*** Data to process ***
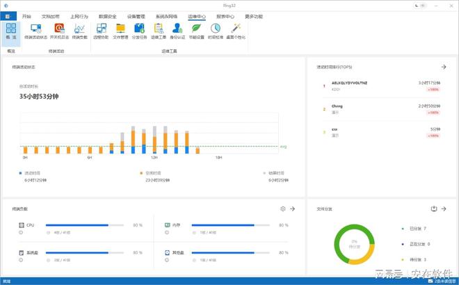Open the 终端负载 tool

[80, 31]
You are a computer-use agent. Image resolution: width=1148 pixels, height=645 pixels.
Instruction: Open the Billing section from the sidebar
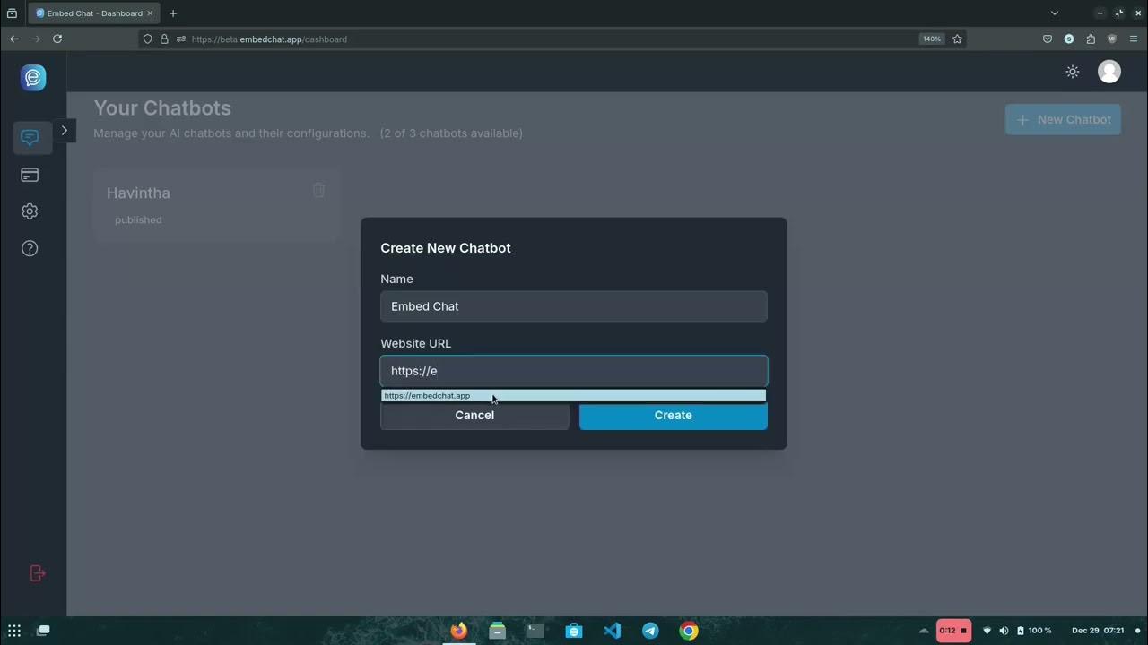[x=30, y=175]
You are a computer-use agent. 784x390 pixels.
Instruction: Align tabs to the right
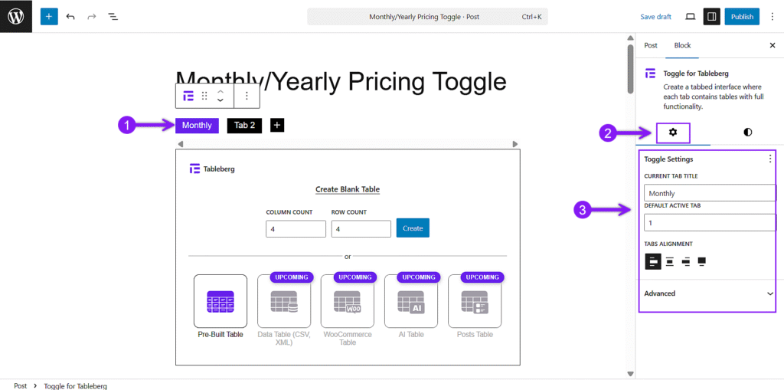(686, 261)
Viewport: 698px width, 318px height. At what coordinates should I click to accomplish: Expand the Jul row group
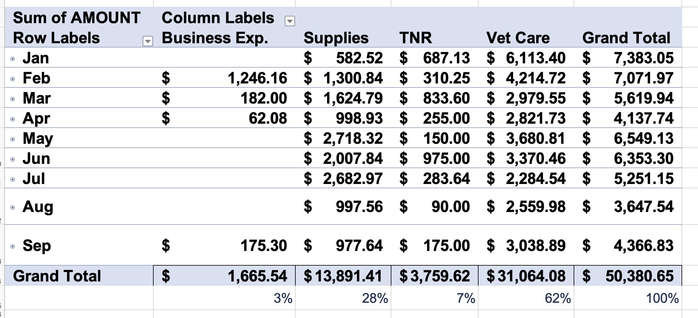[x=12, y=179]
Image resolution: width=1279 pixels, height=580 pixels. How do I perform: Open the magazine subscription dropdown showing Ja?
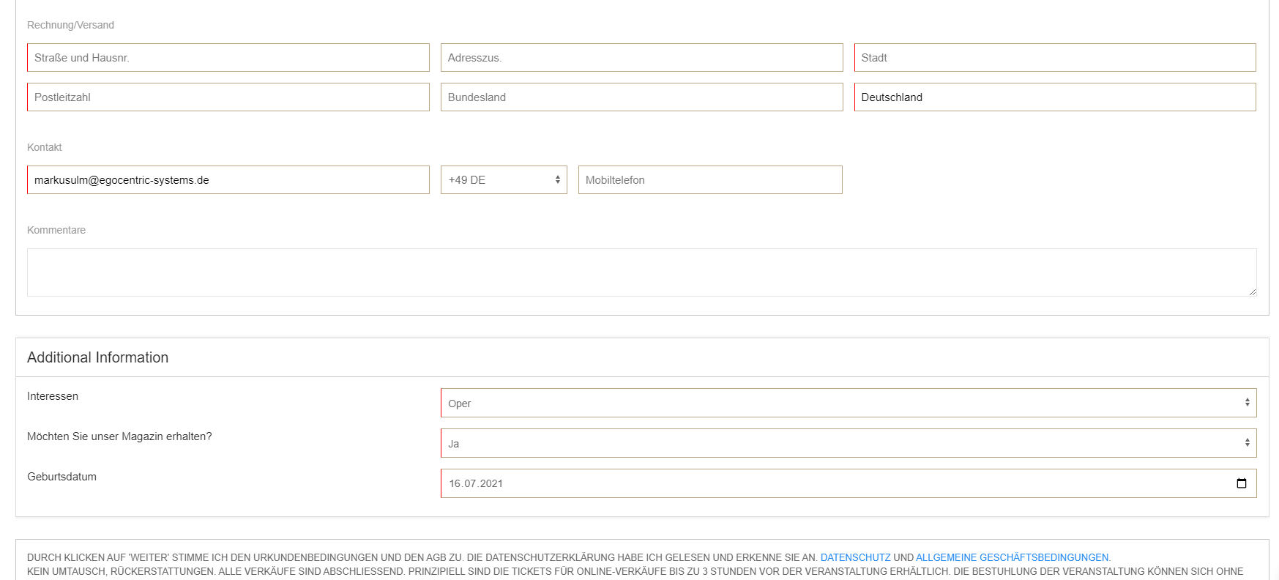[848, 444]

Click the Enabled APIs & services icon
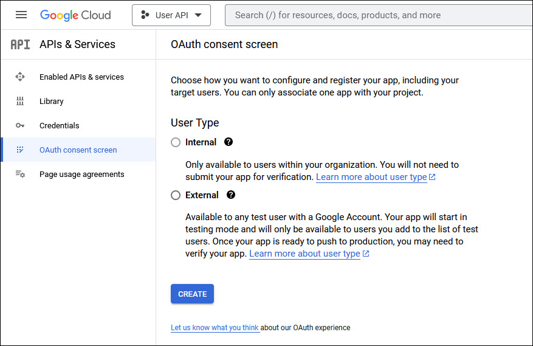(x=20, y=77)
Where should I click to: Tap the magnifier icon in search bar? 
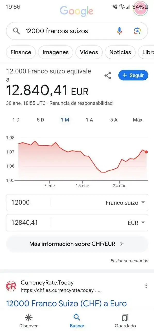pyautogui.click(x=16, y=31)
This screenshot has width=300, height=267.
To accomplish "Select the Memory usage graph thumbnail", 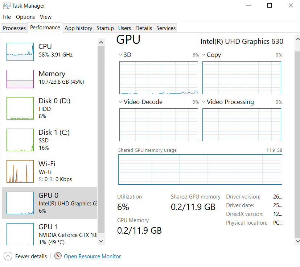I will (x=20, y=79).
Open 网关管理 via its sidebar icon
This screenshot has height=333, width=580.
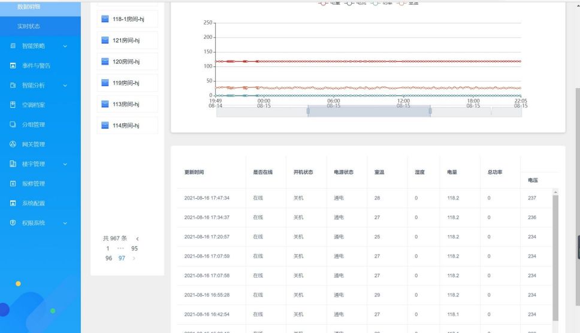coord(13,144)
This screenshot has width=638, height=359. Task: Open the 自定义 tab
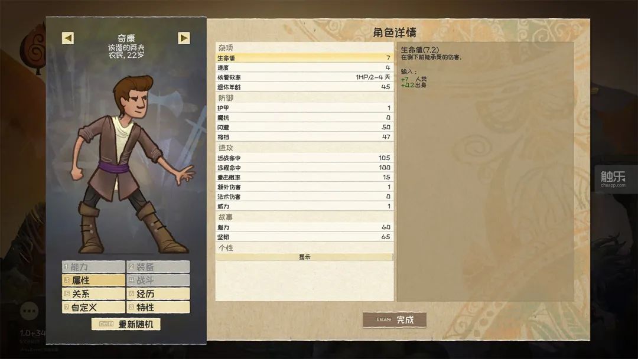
*** End of Data to process ***
(What to produce):
Check every line above for the word "computer" and copy those that have it.

(Answer for the task):
You are a computer-use agent. Image resolution: width=1148 pixels, height=645 pixels.
You are a computer-use agent. 784x390 pixels.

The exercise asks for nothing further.